5 rzeczy, które musisz wiedzieć o energii atomowej
Do 2030 roku na całym świecie ma działać 540 nowych reaktorów atomowych. Aż 200 z nich ma się znaleźć w Chinach, które do tego czasu mają produkować 1/5 całej powstającej na świecie energii atomowej. Przynajmniej jeden reaktor powstanie też w Polsce. To nieunikniony krok w kierunku większej niezależności energetycznej. Ale czy to bezpieczne?
Do 2030 roku na całym świecie ma działać 540 nowych reaktorów atomowych. Aż 200 z nich ma się znaleźć w Chinach, które do tego czasu mają produkować 1/5 całej powstającej na świecie energii atomowej. Przynajmniej jeden reaktor powstanie też w Polsce. To nieunikniony krok w kierunku większej niezależności energetycznej. Ale czy to bezpieczne?
Patrząc na zdjęcia Prypeci – miasta, które w latach 80-tych tętniło życiem, trudno nie mieć obaw. Dziś, kilkadziesiąt lat po wybuchu elektrowni, Czarnobyl wciąż uosabia jądrowy koszmar. W Japonii jego groźba zajrzała w oczy mieszkańcom prowincji Daiichi, najbliższym sąsiadom elektrowni Fukushima.
Oto pięć faktów na temat energii atomowej, które powinien znać każdy facet
1) Do 2030 roku ilość reaktorów atomowych zostanie podwojona
Po Czarnobylu świat nie zrezygnował z energii atomowej. Fukushima także nie zatrzyma tego marszu.
Na całym świecie jest obecnie 440 działających reaktorów atomowych. Kolejnych 62 jest już na ukończeniu. Jeszcze więcej, bo aż 158 czeka na rozpoczęcie. Aż 324 jest już zaplanowanych. To znaczy, że do 2030 roku zacznie działać 540 nowych reaktorów atomowych. Co piąty powstanie w Chinach, które z energią jądrową są daleko w tyle za potentatami. Obecnie działa tam „jedynie” 13 reaktorów.

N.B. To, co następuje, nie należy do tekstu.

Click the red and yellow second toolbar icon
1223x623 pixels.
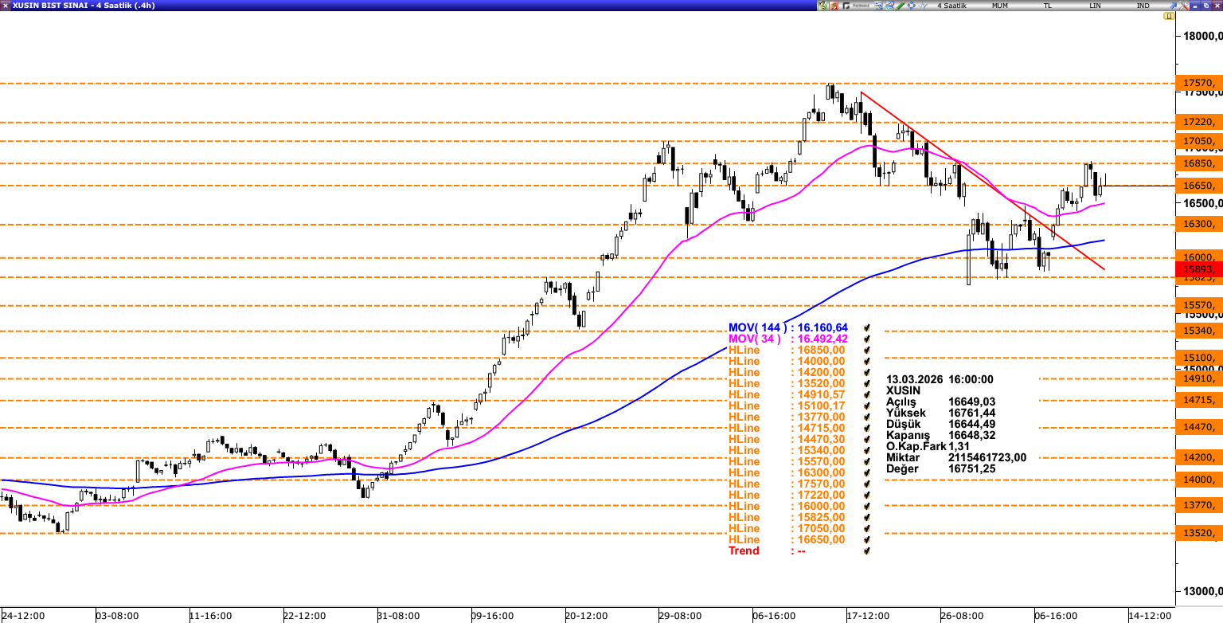(834, 6)
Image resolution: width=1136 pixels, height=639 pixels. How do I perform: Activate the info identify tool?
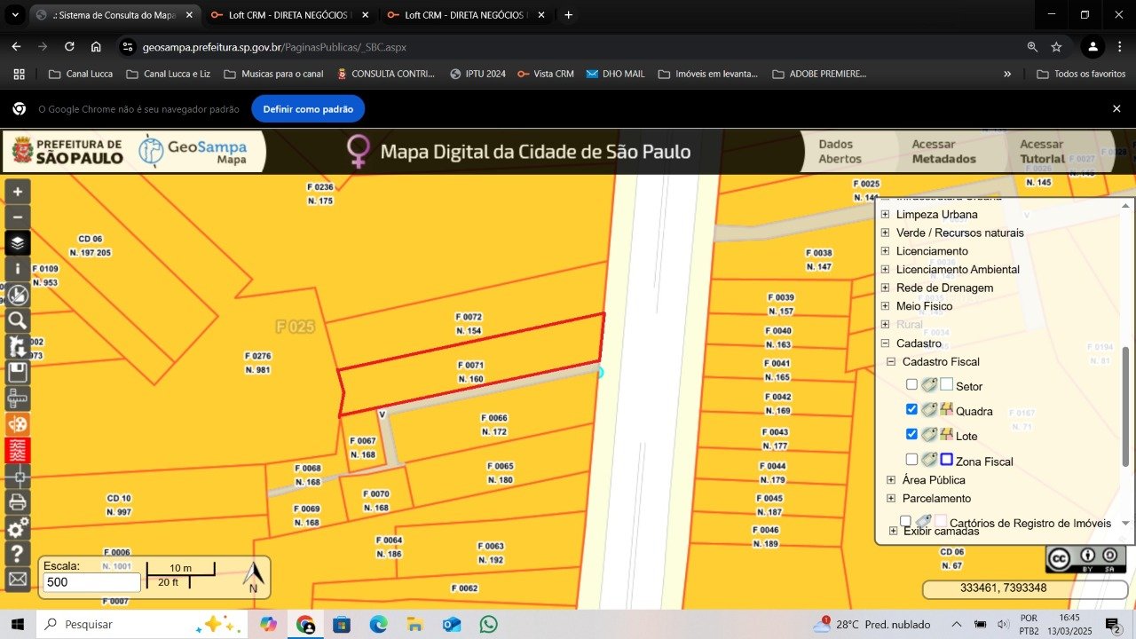18,268
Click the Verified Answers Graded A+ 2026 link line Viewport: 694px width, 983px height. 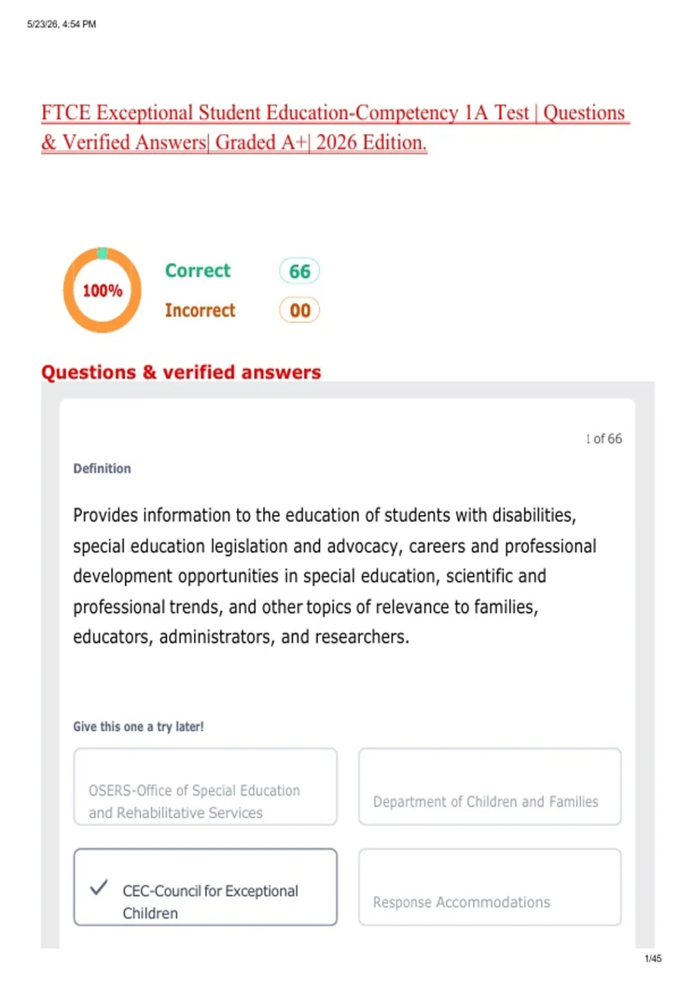(234, 142)
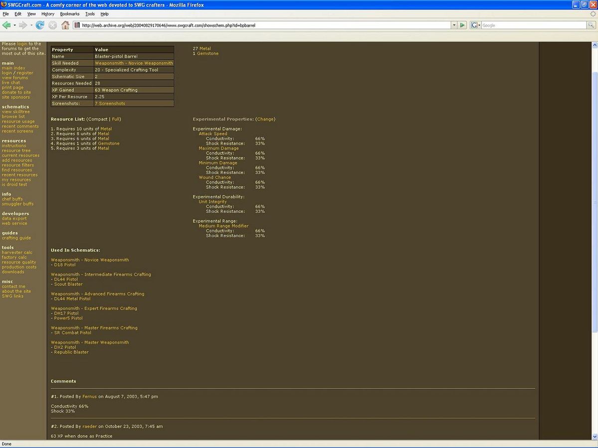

2) Wydajność energii atomowej to tylko 33%
Reaktory atomowe dostarczają tylko 1/3 swojej energii, tracąc resztę w postaci ciepła. Cała idea atomowej mocy to tak naprawdę odświeżenie starego silnika parowego. W zamkniętej przestrzeni spalane jest paliwo, a powstała przy tym para napędza tłoki. Z tym, że zamiast węgla wrzucanego łopatą, elektrownie jądrowe wykorzystują rozszczepienie atomów wzbogaconego uranu. W ten sposób zawierające paliwo pręty nagrzewają się do ogromnej temperatury, a otaczająca je ciecz zamienia się w parę.
3) Elektrownie atomowe wyłączają się w czasie trzęsienia ziemi
Nowoczesne elektrownie jądrowe zabezpieczane są na wypadek różnych zdarzeń losowych na tysiące możliwych sposobów. Ale czasem to nie wystarcza.
Japonia to region sejsmicznie bardzo wrażliwy. Mimo to, żadne z dotychczasowych trzęsień ziemi nie zagroziło elektrowniom atomowym. Aż do tragicznych wydarzeń sprzed kilku tygodni. Czujniki sejsmiczne automatycznie wyłączyły całą elektrownię Fukushima. Wystąpiła jednak awaria, która niewiele wspólnego ma z trzęsieniem ziemi – zabrakło prądu do chłodzenia cieczy. Awaryjny generator także nie działał sprawnie. Zawiódł też trzeci środek awaryjny – z powodu tsunami wody do chłodzenie reaktora było zbyt mało.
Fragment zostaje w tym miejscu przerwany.